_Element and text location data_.
◇ ◇ ◇ ◇

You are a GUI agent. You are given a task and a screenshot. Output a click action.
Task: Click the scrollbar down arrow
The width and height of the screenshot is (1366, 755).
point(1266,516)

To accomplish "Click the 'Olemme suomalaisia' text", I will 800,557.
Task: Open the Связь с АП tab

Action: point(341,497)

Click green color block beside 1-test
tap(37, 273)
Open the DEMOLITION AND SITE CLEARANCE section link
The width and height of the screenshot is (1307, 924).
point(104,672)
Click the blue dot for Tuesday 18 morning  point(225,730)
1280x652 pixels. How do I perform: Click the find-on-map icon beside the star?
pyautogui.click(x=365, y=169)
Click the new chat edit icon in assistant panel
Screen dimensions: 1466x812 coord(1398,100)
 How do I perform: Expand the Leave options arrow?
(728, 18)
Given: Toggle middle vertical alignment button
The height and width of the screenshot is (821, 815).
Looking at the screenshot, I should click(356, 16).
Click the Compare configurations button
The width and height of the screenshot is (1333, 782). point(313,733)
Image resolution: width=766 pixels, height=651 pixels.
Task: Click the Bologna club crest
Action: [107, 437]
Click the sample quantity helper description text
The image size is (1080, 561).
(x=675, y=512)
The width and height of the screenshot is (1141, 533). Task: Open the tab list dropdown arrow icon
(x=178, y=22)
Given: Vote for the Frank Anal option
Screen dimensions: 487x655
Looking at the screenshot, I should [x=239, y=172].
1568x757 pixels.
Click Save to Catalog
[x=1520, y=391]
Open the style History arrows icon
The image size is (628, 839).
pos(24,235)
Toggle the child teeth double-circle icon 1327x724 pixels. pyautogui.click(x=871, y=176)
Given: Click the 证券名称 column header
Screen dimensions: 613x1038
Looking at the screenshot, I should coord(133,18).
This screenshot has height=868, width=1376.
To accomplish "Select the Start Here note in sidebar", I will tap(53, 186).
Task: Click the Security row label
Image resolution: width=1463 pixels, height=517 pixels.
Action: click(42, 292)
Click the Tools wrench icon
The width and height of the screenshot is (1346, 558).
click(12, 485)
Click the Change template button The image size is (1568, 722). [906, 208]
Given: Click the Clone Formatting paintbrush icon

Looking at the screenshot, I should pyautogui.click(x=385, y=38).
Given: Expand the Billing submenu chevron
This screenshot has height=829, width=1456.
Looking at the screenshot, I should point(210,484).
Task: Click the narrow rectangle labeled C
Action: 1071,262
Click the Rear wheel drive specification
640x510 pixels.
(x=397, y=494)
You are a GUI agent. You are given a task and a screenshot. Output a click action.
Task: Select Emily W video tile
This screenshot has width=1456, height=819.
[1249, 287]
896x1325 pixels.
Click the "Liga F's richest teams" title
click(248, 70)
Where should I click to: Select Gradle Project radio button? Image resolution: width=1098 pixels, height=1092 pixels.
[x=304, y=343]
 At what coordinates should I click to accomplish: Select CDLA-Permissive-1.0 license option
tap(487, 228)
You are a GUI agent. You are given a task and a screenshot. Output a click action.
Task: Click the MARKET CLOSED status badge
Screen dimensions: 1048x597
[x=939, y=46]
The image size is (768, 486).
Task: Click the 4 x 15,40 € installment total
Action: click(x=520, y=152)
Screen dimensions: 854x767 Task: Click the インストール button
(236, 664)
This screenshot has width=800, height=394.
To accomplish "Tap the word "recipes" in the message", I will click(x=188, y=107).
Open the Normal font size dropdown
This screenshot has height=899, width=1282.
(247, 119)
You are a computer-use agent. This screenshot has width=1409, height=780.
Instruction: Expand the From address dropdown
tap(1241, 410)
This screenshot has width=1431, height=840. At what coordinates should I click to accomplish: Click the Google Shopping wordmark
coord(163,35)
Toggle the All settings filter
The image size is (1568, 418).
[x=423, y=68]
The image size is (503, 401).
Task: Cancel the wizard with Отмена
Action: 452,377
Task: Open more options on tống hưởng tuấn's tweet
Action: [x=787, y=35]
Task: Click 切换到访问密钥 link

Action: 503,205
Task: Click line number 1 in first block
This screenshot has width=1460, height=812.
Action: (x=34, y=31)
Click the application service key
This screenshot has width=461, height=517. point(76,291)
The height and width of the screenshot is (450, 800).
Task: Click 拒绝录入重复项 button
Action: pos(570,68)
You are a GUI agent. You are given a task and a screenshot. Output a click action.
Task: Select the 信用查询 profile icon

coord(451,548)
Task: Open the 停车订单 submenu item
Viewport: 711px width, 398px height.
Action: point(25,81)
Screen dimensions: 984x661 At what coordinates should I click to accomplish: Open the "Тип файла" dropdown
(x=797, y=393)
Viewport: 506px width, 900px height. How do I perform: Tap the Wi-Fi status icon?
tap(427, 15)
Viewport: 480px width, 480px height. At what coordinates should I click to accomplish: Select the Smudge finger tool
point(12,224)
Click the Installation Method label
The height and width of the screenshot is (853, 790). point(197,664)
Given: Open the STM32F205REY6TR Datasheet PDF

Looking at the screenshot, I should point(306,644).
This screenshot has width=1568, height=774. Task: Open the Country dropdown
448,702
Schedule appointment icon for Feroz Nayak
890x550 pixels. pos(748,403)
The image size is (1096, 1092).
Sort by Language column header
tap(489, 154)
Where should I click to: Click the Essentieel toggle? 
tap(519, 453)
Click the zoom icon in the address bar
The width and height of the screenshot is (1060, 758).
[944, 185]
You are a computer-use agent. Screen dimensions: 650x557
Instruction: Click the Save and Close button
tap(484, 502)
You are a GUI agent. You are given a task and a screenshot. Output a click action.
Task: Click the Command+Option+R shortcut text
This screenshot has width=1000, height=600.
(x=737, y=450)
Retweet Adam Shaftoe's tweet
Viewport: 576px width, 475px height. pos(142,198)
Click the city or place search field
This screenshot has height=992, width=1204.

◇ ◇ ◇ ◇

_Task details_. Return the rows above word for word, starting from the line with "Screen dimensions: 984x661" up to and including the line with "The height and width of the screenshot is (853, 790).".

_Finished answer_.
Screen dimensions: 984x661 At what coordinates should I click to accomplish: Open the "Тип файла" dropdown
(x=797, y=393)
Viewport: 506px width, 900px height. How do I perform: Tap the Wi-Fi status icon?
tap(427, 15)
Viewport: 480px width, 480px height. At what coordinates should I click to accomplish: Select the Smudge finger tool
point(12,224)
Click the Installation Method label
The height and width of the screenshot is (853, 790). point(197,664)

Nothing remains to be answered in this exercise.